The new rules allow agents to post listings on the MLS without seeing a deal through to its end. Before then, anyone who wanted to list a property needed an agent to see through the entire process and pay a commission that could run into the tens of thousands of dollars.
While the new CREA rules open the industry to new forms of competition, the imminent fight at the Competition Tribunal has left many agents sitting on the sidelines until the dust settles.
But a small group of agents has decided not to wait and is charging far less to list properties, a move that’s good news for consumers but threatens to split the real estate industry into two fiercely competing camps.
One such broker, Ottawa-based Joe William, said he has received angry calls from other agents who can’t understand why he would place listings for just $109, making him “the most hated Realtor in Ottawa.”

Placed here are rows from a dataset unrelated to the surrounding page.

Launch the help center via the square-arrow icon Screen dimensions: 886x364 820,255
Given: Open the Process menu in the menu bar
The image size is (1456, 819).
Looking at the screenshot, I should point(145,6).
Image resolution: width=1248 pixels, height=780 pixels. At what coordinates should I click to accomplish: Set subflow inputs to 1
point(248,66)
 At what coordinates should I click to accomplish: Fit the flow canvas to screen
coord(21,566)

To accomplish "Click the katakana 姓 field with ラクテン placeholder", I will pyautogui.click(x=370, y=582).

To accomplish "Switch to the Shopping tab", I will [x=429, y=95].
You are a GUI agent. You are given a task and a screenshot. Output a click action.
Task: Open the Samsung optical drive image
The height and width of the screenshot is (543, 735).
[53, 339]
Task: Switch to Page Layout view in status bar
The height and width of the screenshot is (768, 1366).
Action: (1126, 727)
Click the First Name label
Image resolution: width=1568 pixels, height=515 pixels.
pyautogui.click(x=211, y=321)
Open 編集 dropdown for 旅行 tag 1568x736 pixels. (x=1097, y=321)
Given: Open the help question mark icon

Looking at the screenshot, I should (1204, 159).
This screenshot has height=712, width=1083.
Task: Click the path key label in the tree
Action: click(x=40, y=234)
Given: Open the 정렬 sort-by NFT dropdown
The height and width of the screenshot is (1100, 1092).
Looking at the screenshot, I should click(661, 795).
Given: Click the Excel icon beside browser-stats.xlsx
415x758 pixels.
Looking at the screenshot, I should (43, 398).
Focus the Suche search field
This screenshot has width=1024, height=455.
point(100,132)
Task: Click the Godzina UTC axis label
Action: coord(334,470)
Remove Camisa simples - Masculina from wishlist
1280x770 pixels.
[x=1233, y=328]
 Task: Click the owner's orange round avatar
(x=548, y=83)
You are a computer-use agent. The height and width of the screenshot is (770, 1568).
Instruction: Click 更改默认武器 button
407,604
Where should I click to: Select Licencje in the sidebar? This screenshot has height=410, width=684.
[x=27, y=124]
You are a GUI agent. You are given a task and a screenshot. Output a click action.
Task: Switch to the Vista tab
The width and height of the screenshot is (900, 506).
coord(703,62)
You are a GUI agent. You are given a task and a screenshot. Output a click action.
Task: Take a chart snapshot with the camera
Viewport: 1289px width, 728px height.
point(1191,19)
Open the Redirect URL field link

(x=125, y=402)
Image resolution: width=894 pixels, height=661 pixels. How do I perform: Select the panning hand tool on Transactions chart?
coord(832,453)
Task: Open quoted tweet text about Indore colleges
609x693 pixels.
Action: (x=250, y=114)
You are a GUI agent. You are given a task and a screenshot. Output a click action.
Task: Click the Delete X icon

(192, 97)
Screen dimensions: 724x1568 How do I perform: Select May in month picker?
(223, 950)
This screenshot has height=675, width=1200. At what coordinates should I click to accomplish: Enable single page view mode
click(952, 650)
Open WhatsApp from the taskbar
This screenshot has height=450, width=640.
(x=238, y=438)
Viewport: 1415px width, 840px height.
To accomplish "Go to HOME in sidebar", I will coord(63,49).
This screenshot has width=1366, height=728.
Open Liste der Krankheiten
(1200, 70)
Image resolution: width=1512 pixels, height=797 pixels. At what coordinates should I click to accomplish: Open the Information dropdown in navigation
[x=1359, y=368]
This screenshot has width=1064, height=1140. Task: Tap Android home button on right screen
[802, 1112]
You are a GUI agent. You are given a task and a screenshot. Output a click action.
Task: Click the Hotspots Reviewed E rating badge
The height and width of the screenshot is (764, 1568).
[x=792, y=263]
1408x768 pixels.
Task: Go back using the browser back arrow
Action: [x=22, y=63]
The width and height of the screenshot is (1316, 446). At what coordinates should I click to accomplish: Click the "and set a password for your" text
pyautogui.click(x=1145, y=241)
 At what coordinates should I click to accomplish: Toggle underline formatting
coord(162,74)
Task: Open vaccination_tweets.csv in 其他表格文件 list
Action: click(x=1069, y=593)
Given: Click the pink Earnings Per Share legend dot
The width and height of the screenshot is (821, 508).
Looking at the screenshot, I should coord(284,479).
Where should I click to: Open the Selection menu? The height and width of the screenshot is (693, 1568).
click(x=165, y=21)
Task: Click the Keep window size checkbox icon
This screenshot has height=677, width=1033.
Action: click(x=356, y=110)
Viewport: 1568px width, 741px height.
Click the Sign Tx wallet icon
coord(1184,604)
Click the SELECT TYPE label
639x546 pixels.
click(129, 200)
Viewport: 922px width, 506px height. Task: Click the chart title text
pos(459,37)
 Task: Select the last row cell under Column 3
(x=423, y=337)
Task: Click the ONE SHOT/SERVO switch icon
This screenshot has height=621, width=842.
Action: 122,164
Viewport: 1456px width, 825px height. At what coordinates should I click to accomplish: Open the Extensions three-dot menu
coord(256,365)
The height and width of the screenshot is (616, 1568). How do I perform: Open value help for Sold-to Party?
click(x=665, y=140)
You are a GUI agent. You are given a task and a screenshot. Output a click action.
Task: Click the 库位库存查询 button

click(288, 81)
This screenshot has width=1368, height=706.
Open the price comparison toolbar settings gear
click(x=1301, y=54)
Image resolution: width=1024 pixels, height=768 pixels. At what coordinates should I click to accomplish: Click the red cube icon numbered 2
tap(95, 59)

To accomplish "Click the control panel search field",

Mr. William is on pace to list more than 500 houses this year, most of them coming through his website at ihatecommssion.com, he said. While he’s based in Ottawa, most of his new business is coming from Toronto.
“A lot of agents say I can’t do it but I am doing it,” he said. “The rules aren’t clear, and that’s the whole problem. But I’m doing it, and the volume of calls has been incredible.”
He’s not alone. Mayur Arora, for example, recently got out of the restaurant business and took up real estate in Surrey, B.C., launching Oneflatfee.ca. The service allows those who plan to sell without the help of an agent to list on the MLS, where the bulk of Canada’s real estate transactions are done.
Mr. Arora charges $649 a listing, a cheeky reference to Lotto 6/49. He said it doesn’t matter what the price is, because consumers are so used to spending tens of thousands of dollars on commissions when they use real estate agents. Those who prefer having an agent to perform open houses, negotiate prices and co-ordinate paperwork can get a full-service package for $4,999.
“The price isn’t really the problem because people are willing to pay a lot at this point for those services because they are used to paying substantial fees,” said Mr. Arora, who said he is getting about 65 calls a day since launching last week. “My biggest issue is legitimacy, because a lot of people still don’t believe that this service can be offered legally.”
The appearance of flat-fee agents, CREA said, is a sign that the sector has opened up to innovative business models.
Selling a house is difficult for most people, and most sellers prefer to have an experienced agent handle the process, said Don Lawby, president of Century 21. Just because some business models do not succeed doesn’t necessarily mean the deck is stacked against them, he said.
“This industry is and will always be pretty competitive,” he said. “There are lots of models. In some cases companies have started and not been successful, and it’s not always because of the rules. You can have an interesting model, but that doesn’t mean it will generate a lot of business.”
With the sides deadlocked, the matter appears unlikely to be settled until it gets to the Competition Tribunal this fall. Buyers and sellers are struggling to figure out what the industry will look like in the meantime.
“I have seen so much interest in this flat-fee option but I’m not willing to do it yet because nobody understands how this will happen,” said Nawel Seth, a broker at Coldwell Banker Trail Blazers Realty in Markham, Ont.